▸ Yang Harus Dikerjakan:
Kumpulkan semua baris yang memuat kata "Select", lalu salin baris-baris itu. Huruf besar dan kecil harus cocok.

▸ Data yang Diberikan:
↓↓↓

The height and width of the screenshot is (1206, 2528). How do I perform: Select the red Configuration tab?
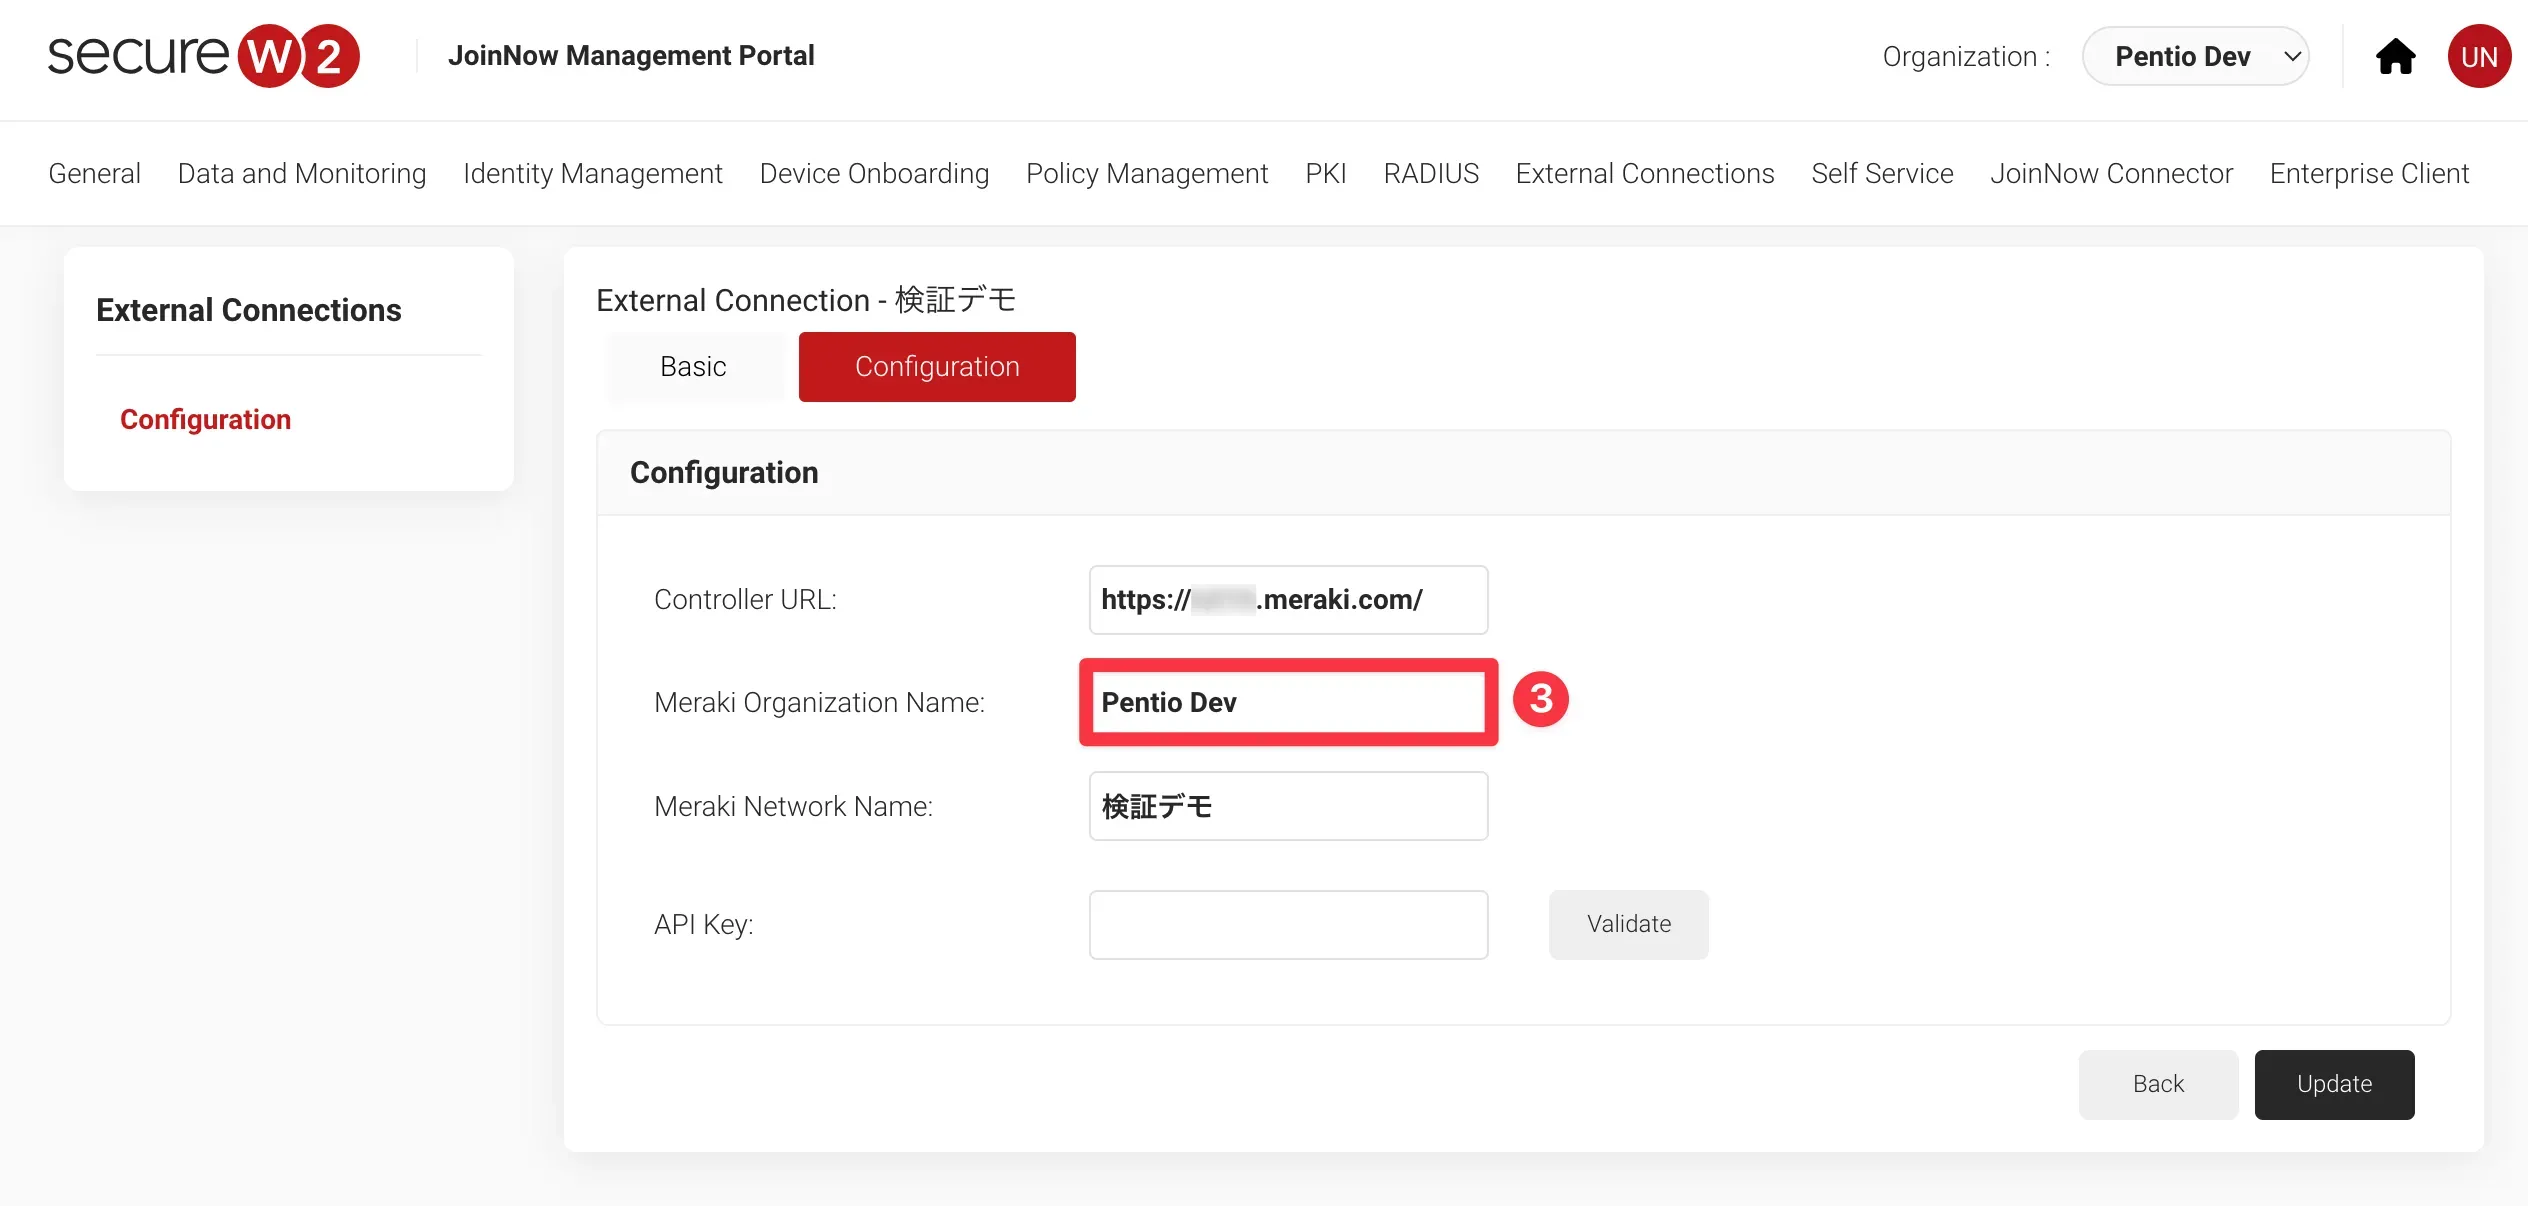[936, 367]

↑↑↑
↓↓↓

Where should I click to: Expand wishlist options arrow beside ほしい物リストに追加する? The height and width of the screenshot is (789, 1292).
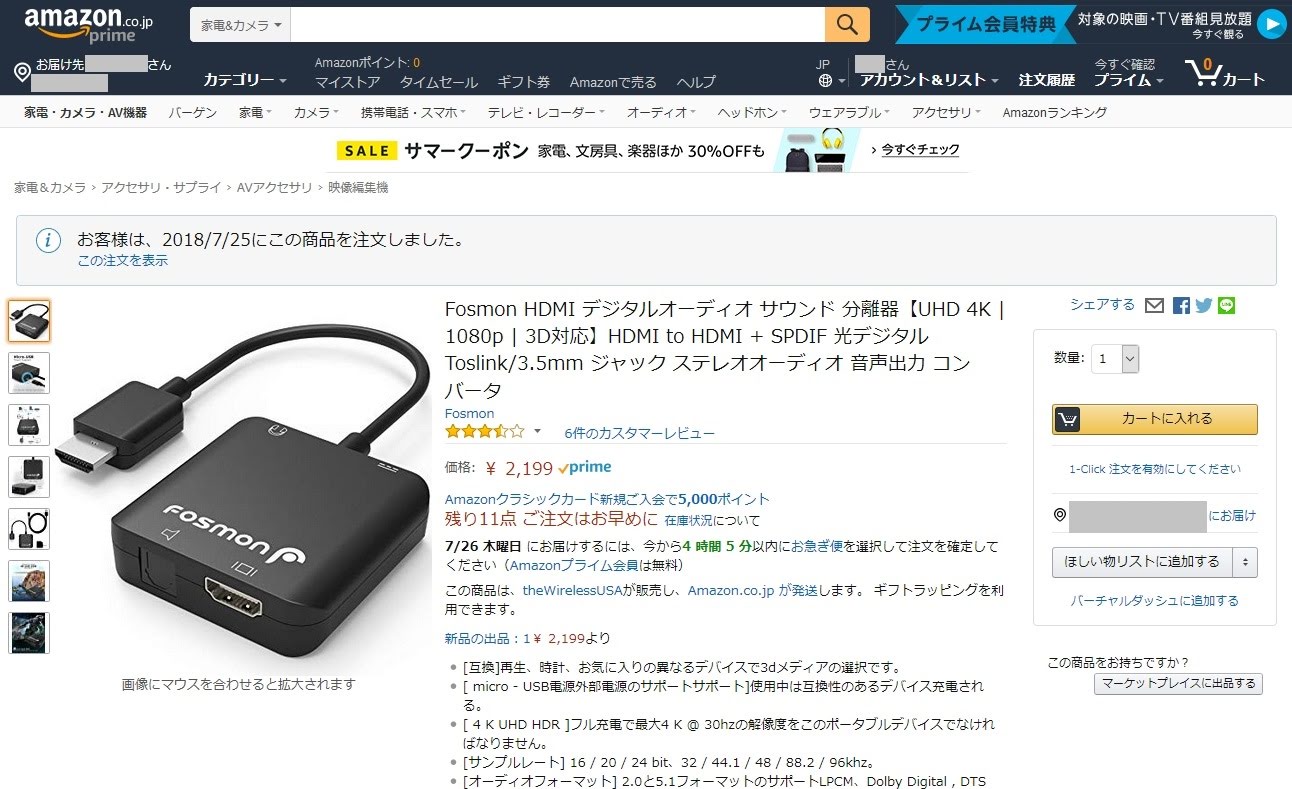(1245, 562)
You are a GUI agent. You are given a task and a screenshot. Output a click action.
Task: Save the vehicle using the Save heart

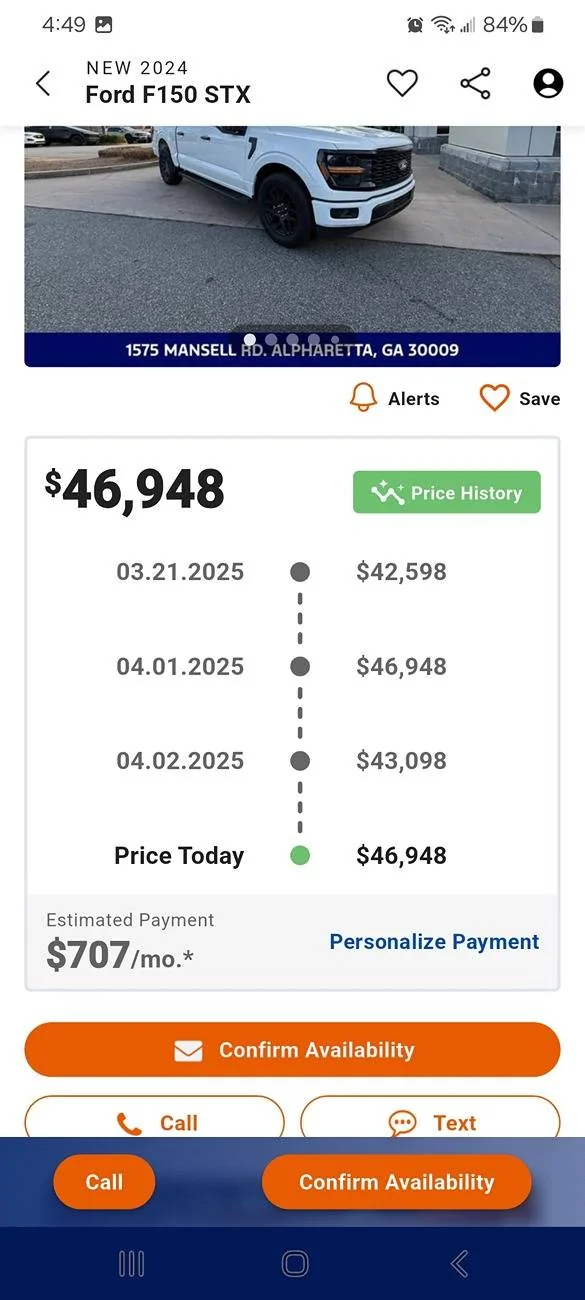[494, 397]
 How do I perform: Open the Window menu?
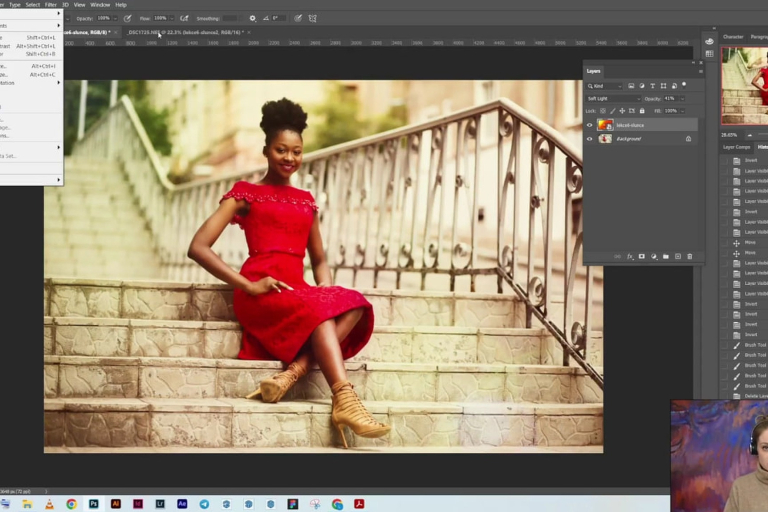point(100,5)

↑↑↑
↓↓↓

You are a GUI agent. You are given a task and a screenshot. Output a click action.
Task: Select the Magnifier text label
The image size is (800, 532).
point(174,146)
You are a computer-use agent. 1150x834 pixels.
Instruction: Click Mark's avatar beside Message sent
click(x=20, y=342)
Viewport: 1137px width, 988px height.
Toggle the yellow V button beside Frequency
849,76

↑↑↑

▸ Jawaban Latihan Ini:
The height and width of the screenshot is (1206, 2528). How do I perform: Select the red Configuration tab?
Task: Select the Magnifier text label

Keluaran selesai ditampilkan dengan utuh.